It took hold and it has now been called “abhorrent” by our illustrious Ralph Goodale, the Minister of Public Safety, whose opinion blows in the political wind incessantly, shifting with any voter high pressure system.

My favourite Judge, Marion Buller said that the interview put on display “racist stereotypes of Indigenous women” and it rose out of the “historical tension” due to residential schools. Keep in mind that Buller finds all that ails Canada and the indigenous can be summed up in the residential schools.

Jenna Forbes of the Vancouver Aboriginal Transformative Justice Services Society was “outraged” and asked whether this type of questioning was “part of policy”.

On Simi Sara’s talk show on CKNW, which is affiliated with Global News –in her best holier than thou voice proclaimed that this was “unacceptable” and questioned whether the officer involved had been “fired” for such an atrocious breech of the public standards.
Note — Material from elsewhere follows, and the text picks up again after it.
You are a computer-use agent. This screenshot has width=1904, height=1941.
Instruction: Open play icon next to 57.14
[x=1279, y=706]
Of course she was echoing and re-enforcing the prevailing wisdom spewing forth from the usual go-to for comment “experts”. Thirty second encapsulations bounced around the internet and across Canada, each indignant voice louder than the first, all calling for the head of the officer involved.
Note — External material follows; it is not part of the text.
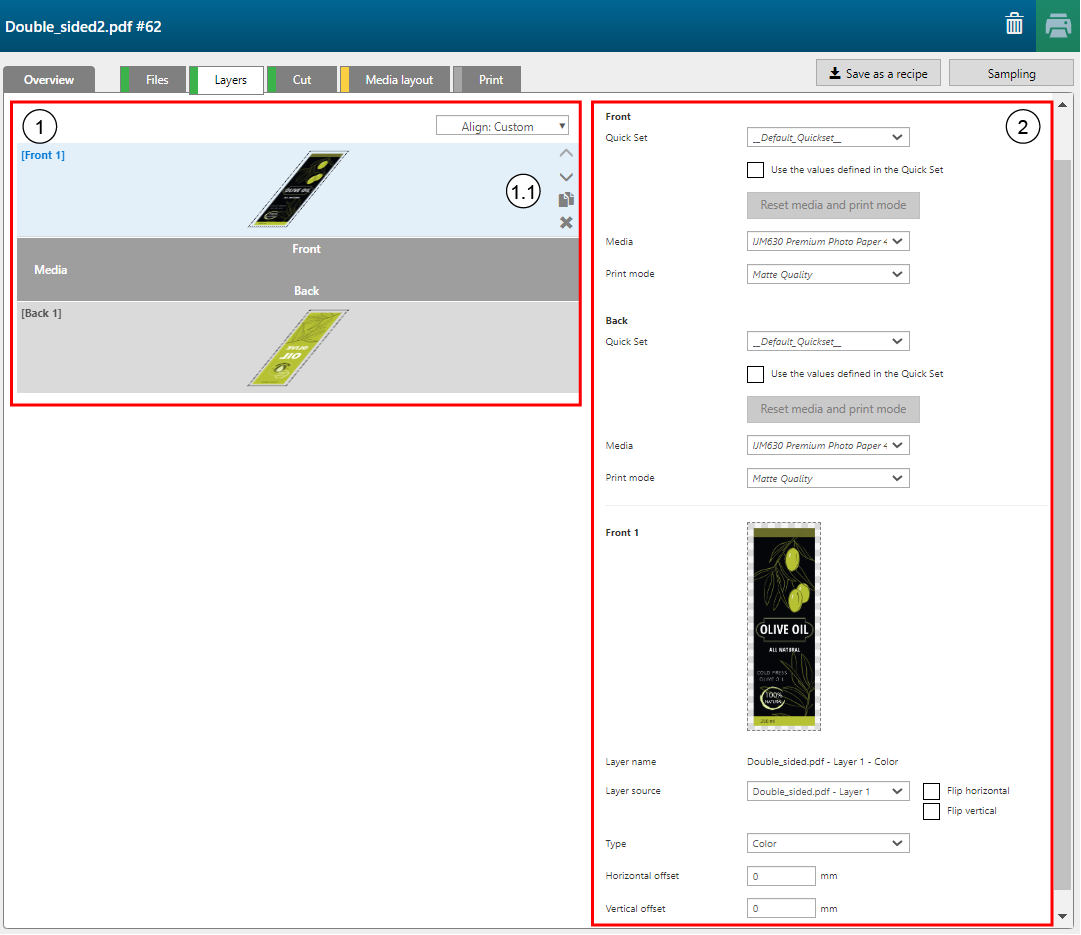Image resolution: width=1081 pixels, height=935 pixels.
Task: Click the green printer icon
Action: (1058, 25)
The new E Division Commanding Officer finally feeling the pressure weighed in on the video; announcing a “fulsome review”; and throwing a little pre-judgement in for good measure, “on the surface this case doesn’t appear to align with public expectations or the current standards and practises in place”.

Clearly she was making an attempt to say that was the way then, way back in 2012, but now, things are better.

In this more aware year of 2019, the RCMP , according to the Commanding Officer was now “supporting victims”, and members were being exposed to a “course recently updated”. The strategic spin doctors of the RCMP went further commenting that they were advancing “cultural competency training…trauma informed investigations and an advanced course for sexual assault investigation”.

The cultural reference was because all commentators noted in their reporting that the female victim was “indigenous”, intentionally putting a match to spark the gas line of indigenous reconciliation outrage.

Experts ran to the flame, braying about another example of the police being incapable of understanding their culture, just another example of the ill effects of colonialism.

The officer involved no doubt could not have felt more alone.

In viewing the video, nothing will get around the fact that the officer asked inappropriate questions. That is apparent and should never have happened, the questioning of whether she was “turned on by it at all” showed a glaring lack of knowledge of the nature of sexual assault.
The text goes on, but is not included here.